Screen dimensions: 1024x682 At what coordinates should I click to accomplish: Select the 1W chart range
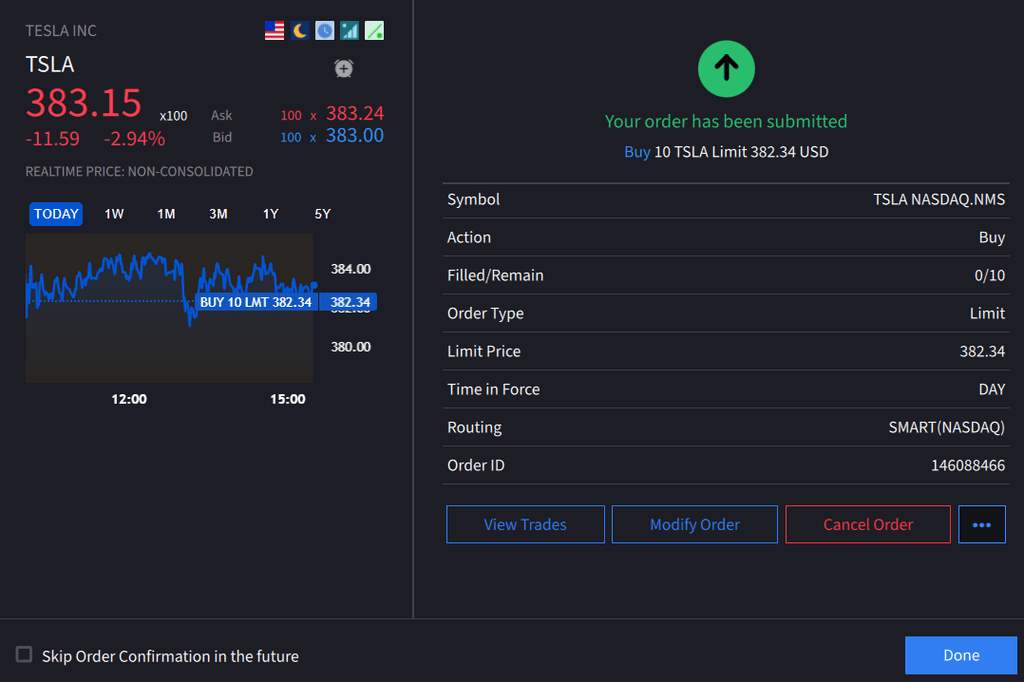(114, 214)
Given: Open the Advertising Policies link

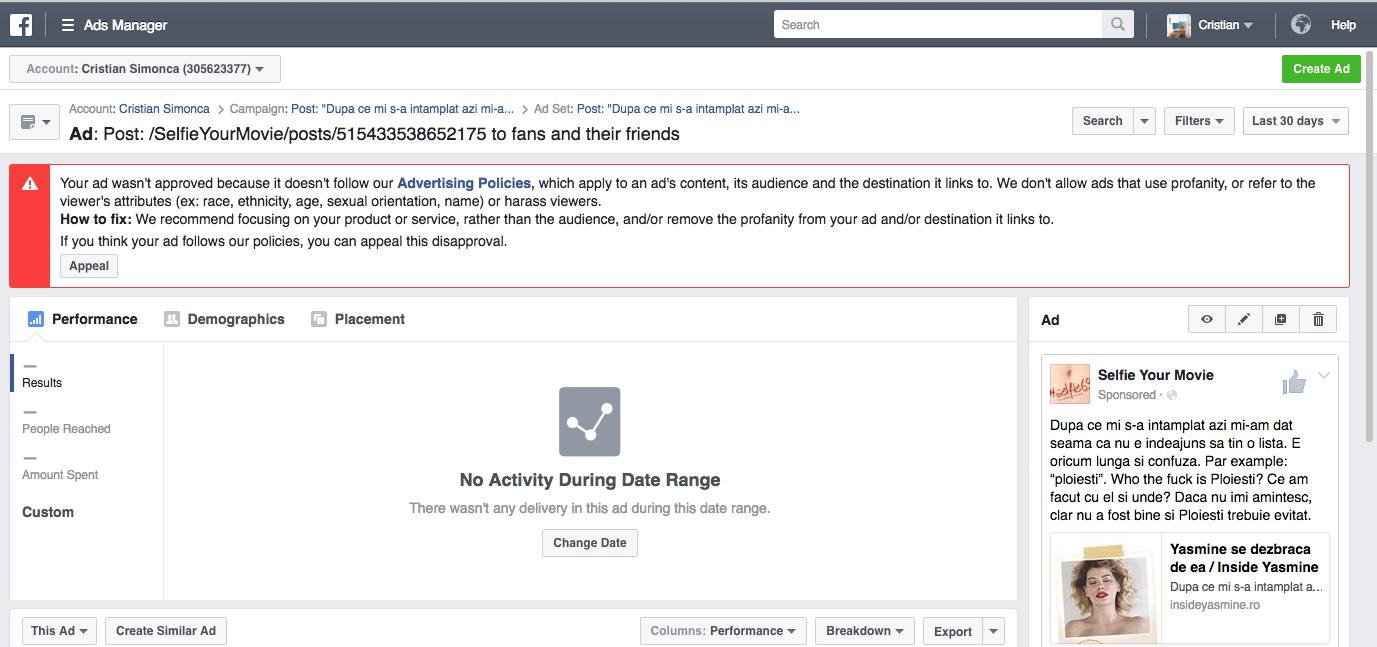Looking at the screenshot, I should coord(464,183).
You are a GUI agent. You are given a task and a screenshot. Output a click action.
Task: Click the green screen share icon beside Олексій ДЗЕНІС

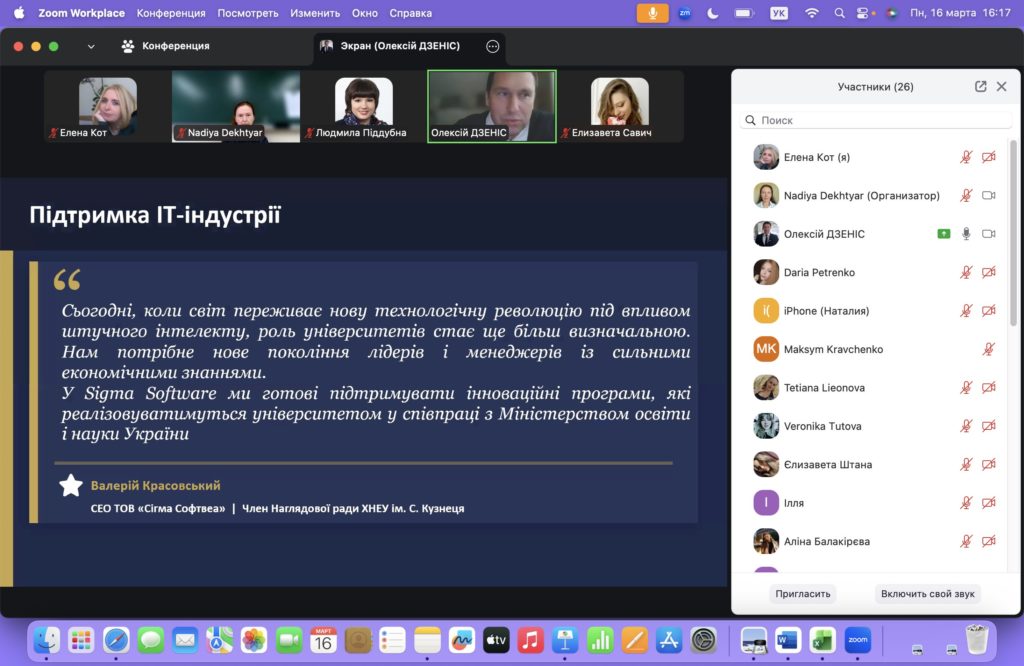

####################

### Problem details
Leaving out all pictures, transcribe the listing exactly.

### Answer space
Screen dimensions: 1024x682 At what coordinates should I click to accomplish: Select the 1W chart range
(114, 214)
Given: Open the Advertising Policies link

Looking at the screenshot, I should coord(464,183).
You are a GUI agent. You are given a task and a screenshot. Output a click action.
Task: Click the green screen share icon beside Олексій ДЗЕНІС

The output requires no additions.